Ладно, бог с ней, с Рыжей… Лучше сориентируемся для начала. Значит, впереди у меня — ковыльный склон, по которому мы сюда спускались, сзади — огни ночного города, ангельский корабль — справа. Пещерка… Я обомлел. Получалось, что между кораблем и нашей пещеркой — каких-нибудь триста метров, не больше. Чуть сами в гости к ангелам не пожаловали…
А ну-ка не торопись, Минька. Посиди, подумай… Мало ли что он тебе там говорил — не всему же верить… Ангелам ты не нужен. Им нужен Гриша. Может, из-за его побега у пожилого карьера горит… Может, они ждут, что ты сейчас побежишь радостью делиться… Сам возьмешь и выведешь, их на Григория! Тогда уж лучше заночевать здесь, на скамейке…
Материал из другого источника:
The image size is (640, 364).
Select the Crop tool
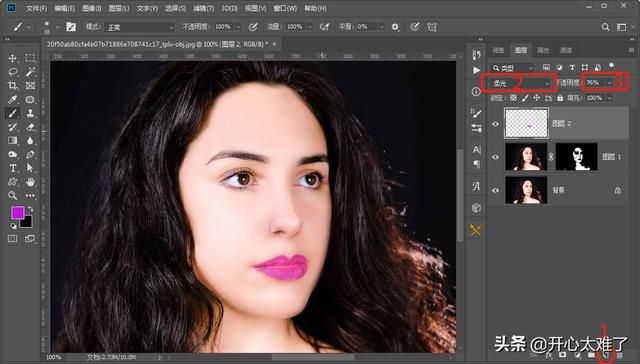pyautogui.click(x=13, y=86)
Я откинулся на спинку скамьи, положил руку на верхний брус, и ладонь в аккурат легла на крупно и глубоко вырезанные буквы! “НАТАША”.
Как будто без рукавицы за горячий лист взялся. Да кто здесь в конце концов хозяин: я или они?
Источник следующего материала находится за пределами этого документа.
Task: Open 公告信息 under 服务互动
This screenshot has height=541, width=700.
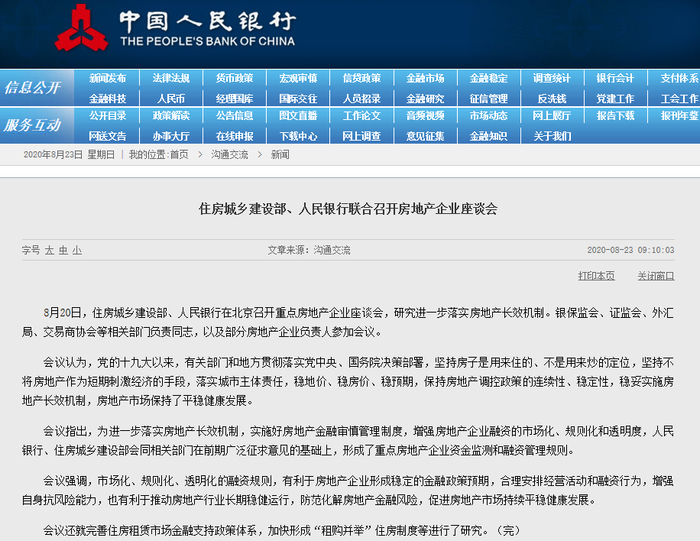Action: [234, 116]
Я вскочил, и в этот момент что-то произошло. Звук? Нет, никакого звука не было. А движения я тем более заметить не мог — ночь. И все же что-то случилось. Что-то исчезло. Каким-то образом я почувствовал, что щебкарьер пуст.
Сначала решил — показалось. Но вот рядом со мной осторожно скрипнул сверчок. Потом другой. А потом вдалеке повисла тоненькая бесконечная трель цикады. Тишина снова становилась тишиной.
Уже точно зная, что произошло, я спустился с пригорка и двинулся в ту сторону, где стоял корабль. Полчаса, не меньше, я ходил по буграм и ложбинкам, пока не убедился, что никакого корабля здесь нет. Ангелы исчезли беззвучно.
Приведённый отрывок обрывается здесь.